▶ _Exercise task_: Please write out, word for word, the lines that start with the line containing "Click the move to folder icon" and end with the line containing "Looking at the screenshot, I should (110, 192).", with both of those lines included. Leave the pictures out of your answer.

==== Exercise material

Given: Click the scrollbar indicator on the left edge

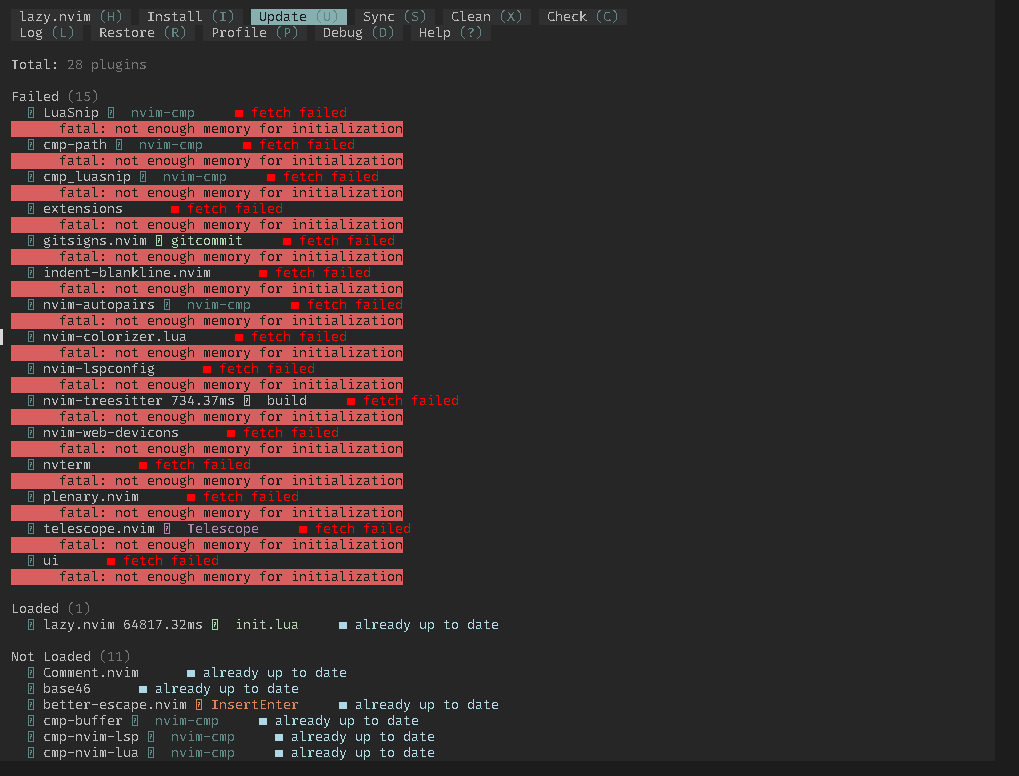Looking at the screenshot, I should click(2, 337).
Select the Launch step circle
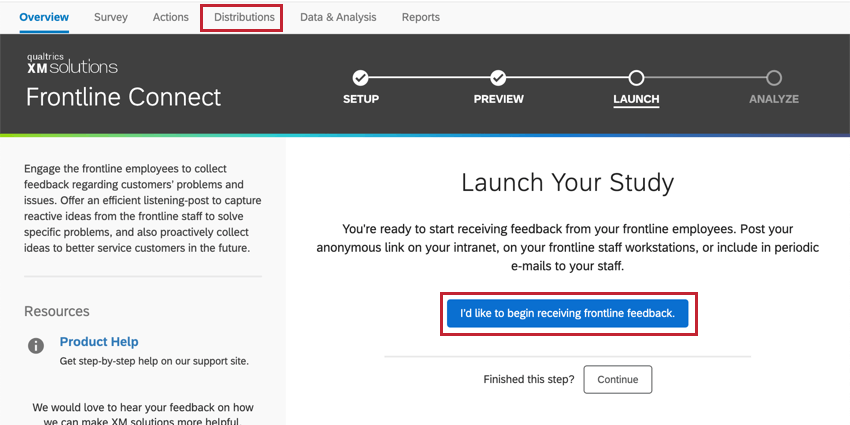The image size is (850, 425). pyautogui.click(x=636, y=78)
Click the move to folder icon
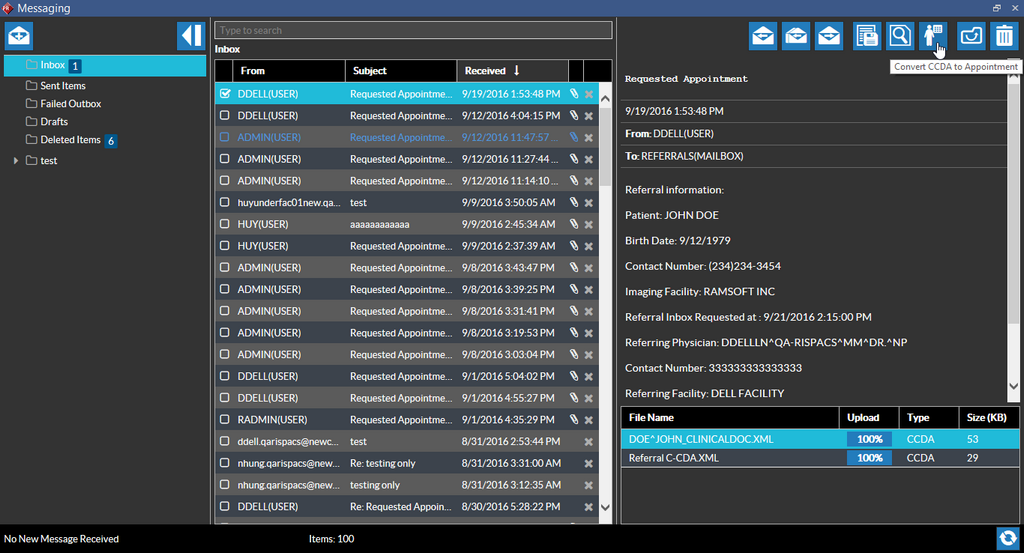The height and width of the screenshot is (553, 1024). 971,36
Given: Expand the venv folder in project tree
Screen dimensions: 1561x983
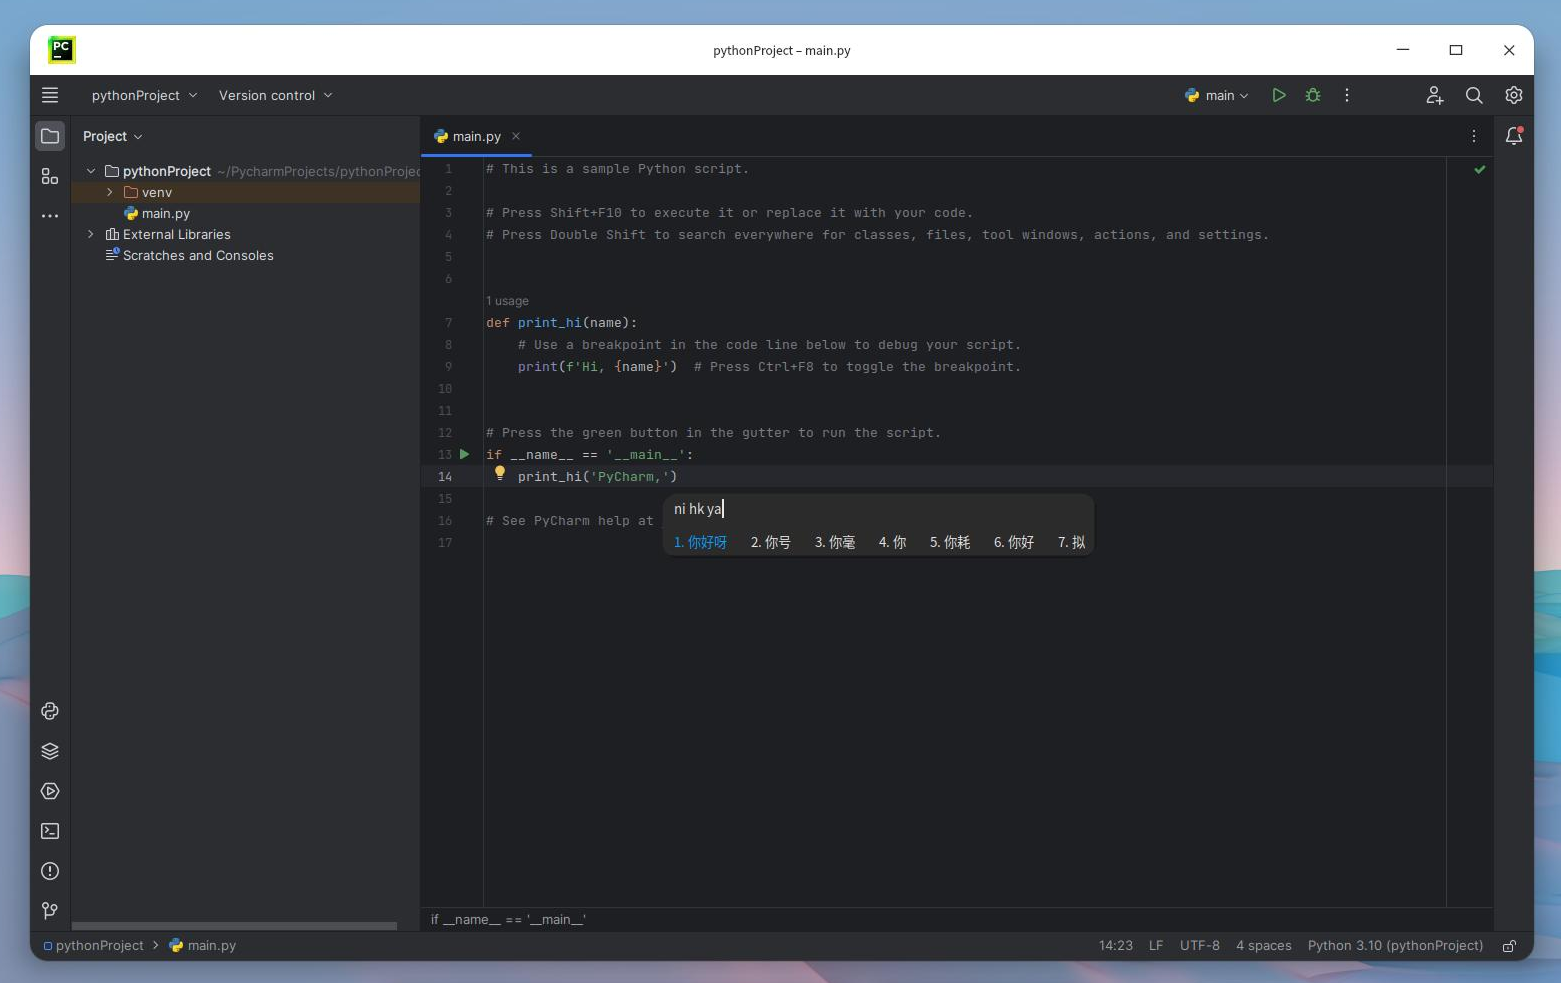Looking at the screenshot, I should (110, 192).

========
==== Exercise material

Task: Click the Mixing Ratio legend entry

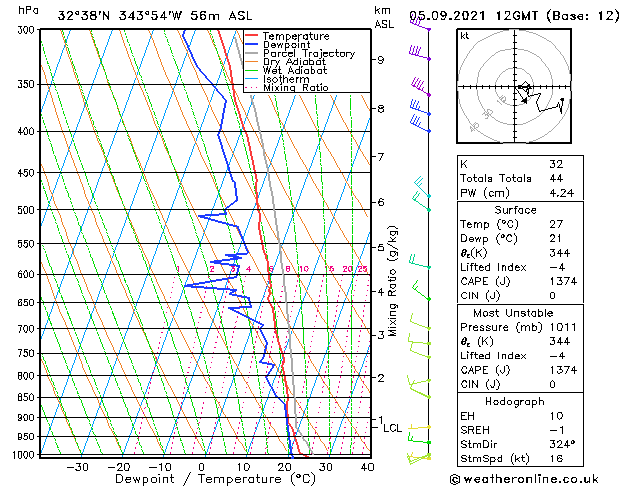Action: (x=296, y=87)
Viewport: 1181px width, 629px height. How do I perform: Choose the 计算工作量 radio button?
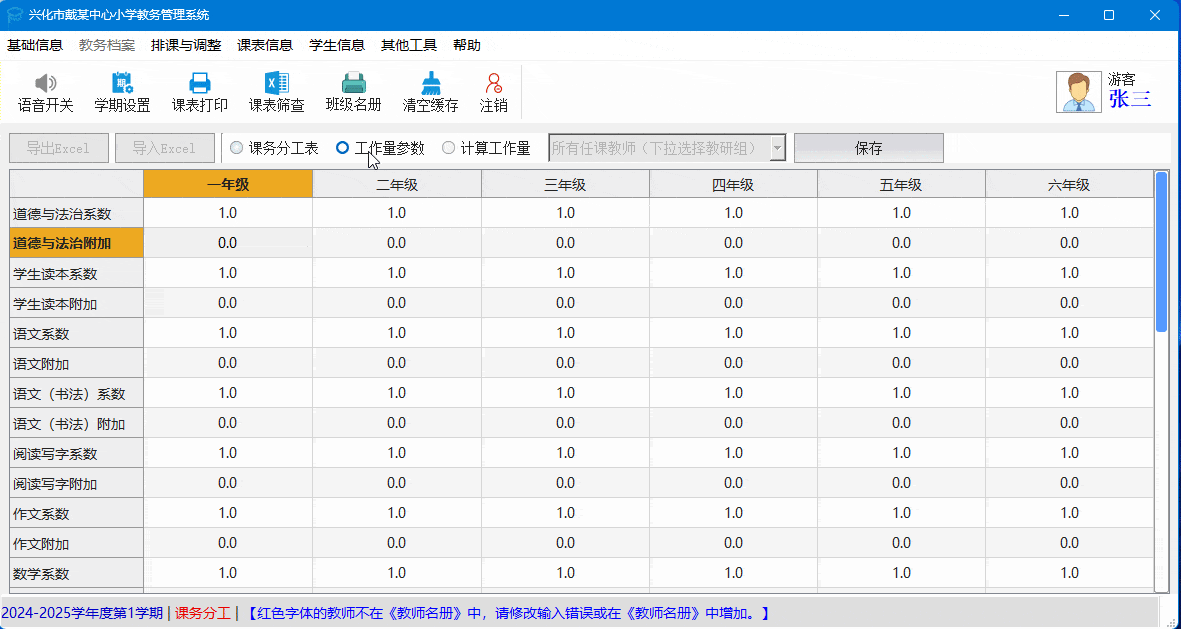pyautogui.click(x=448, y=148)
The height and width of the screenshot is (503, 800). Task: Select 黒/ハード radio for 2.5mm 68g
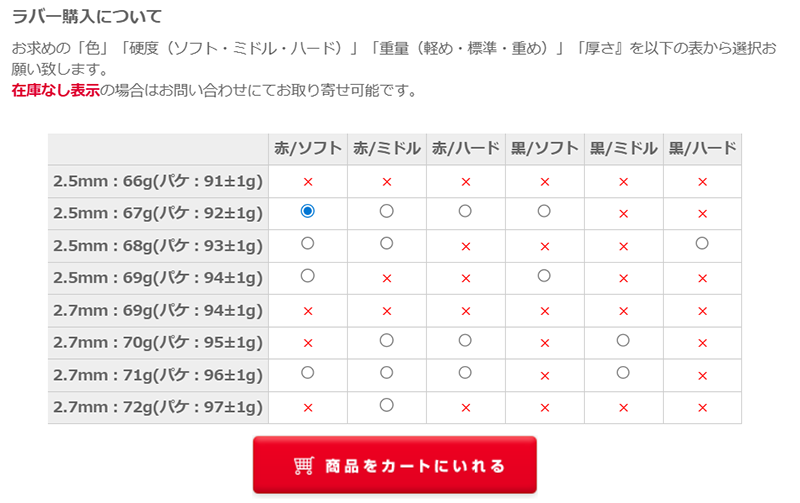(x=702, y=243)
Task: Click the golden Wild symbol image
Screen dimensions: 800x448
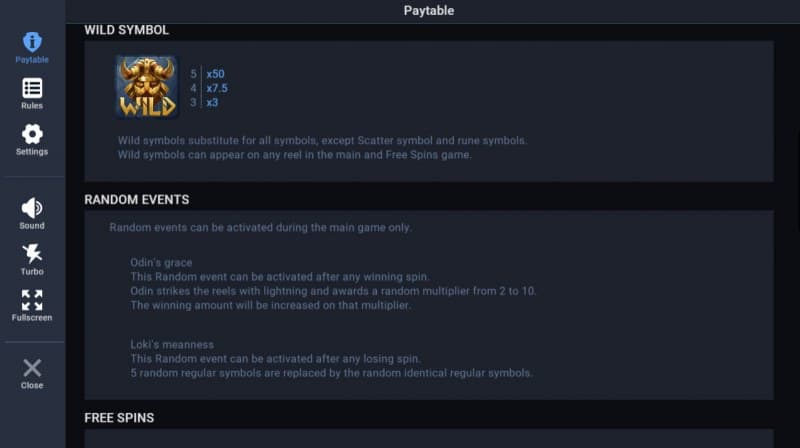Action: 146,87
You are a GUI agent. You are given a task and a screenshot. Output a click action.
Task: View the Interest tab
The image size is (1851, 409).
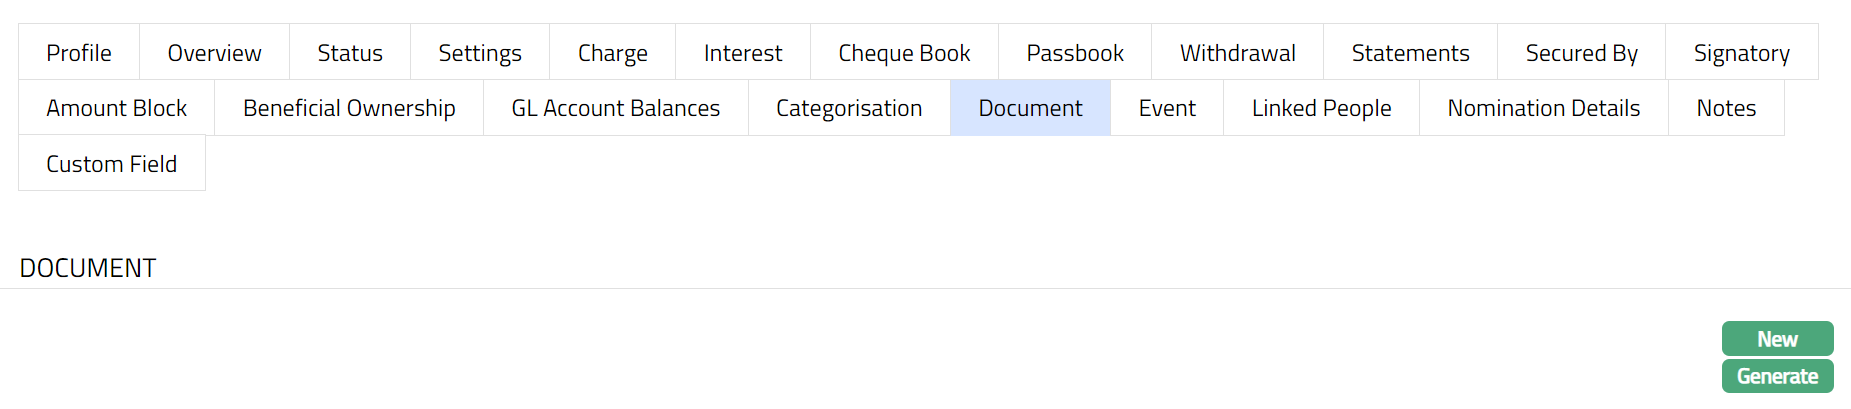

========
==== Exercise material

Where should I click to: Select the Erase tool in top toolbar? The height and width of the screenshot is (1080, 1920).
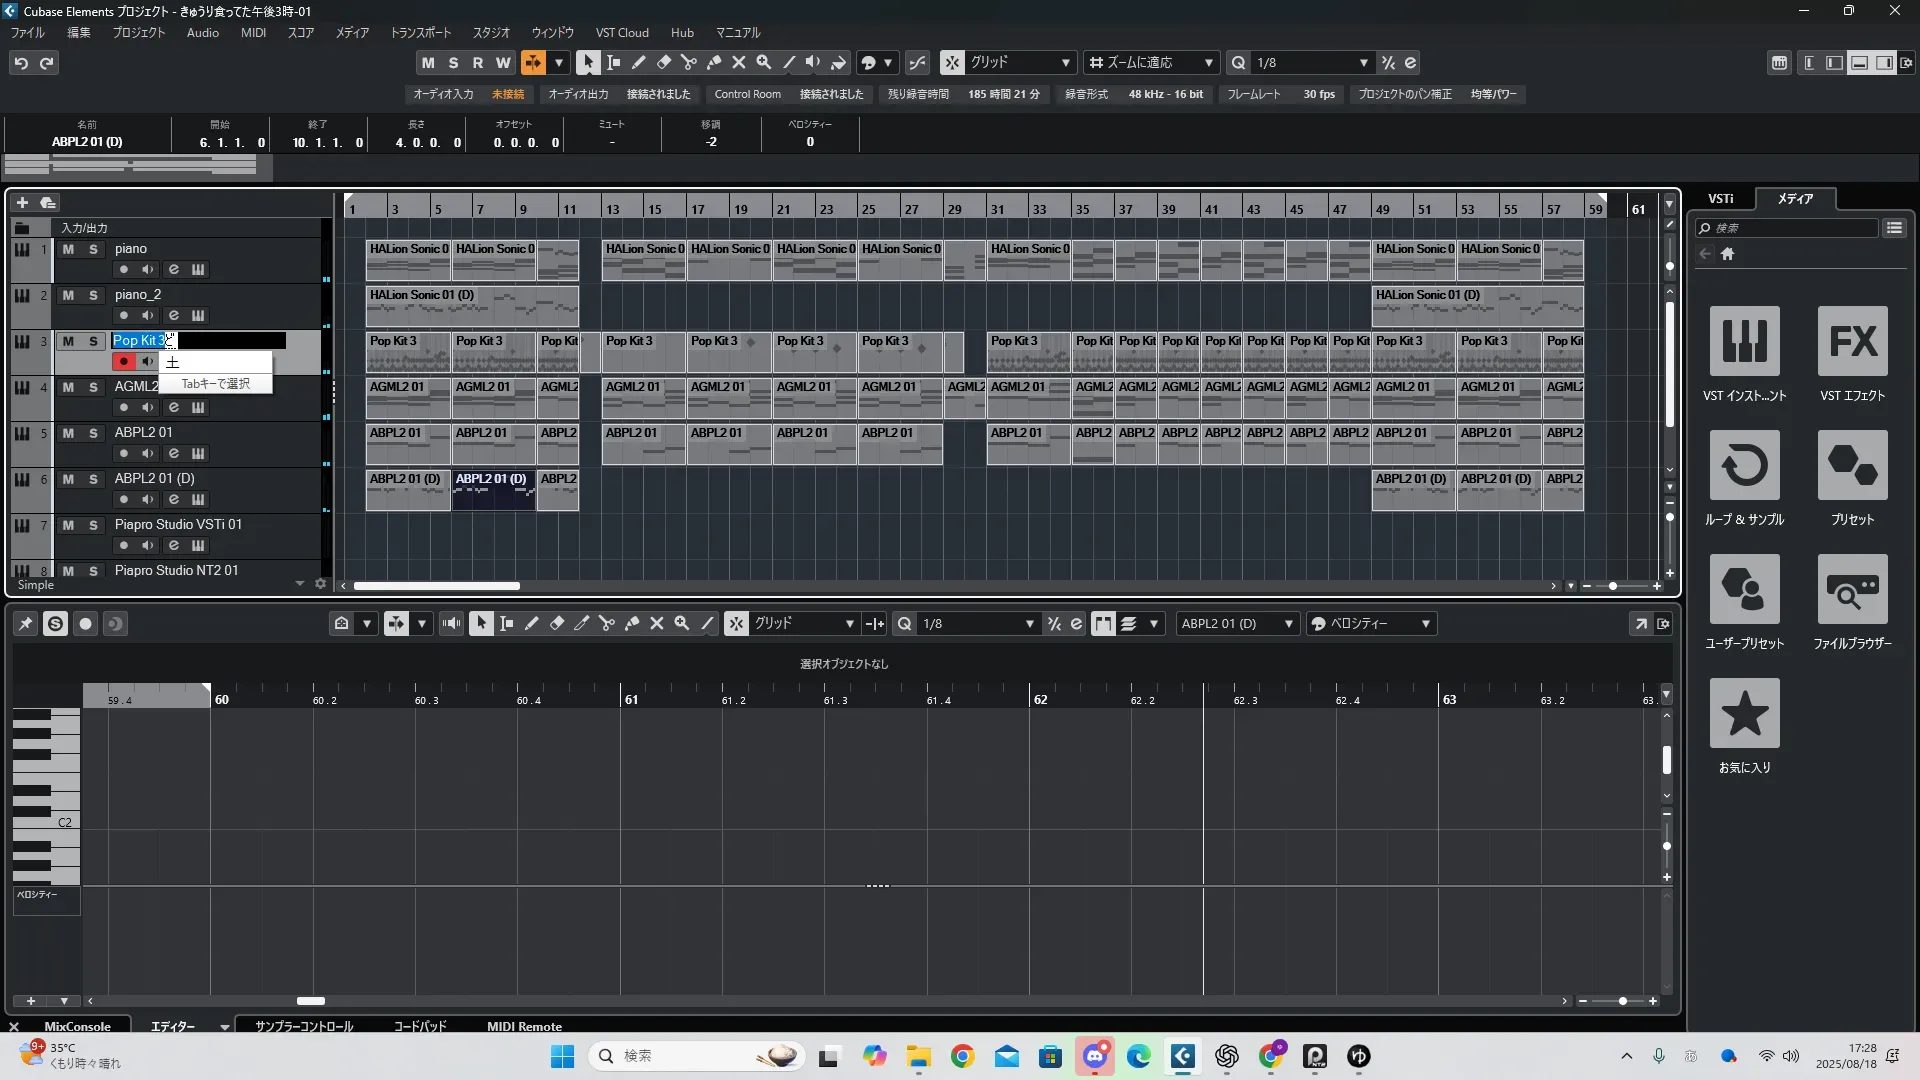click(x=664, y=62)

========

▶ _Result for this exercise_:
Click the move to folder icon
The height and width of the screenshot is (553, 1024). 971,36
Given: Expand the venv folder in project tree
Screen dimensions: 1561x983
Looking at the screenshot, I should (110, 192).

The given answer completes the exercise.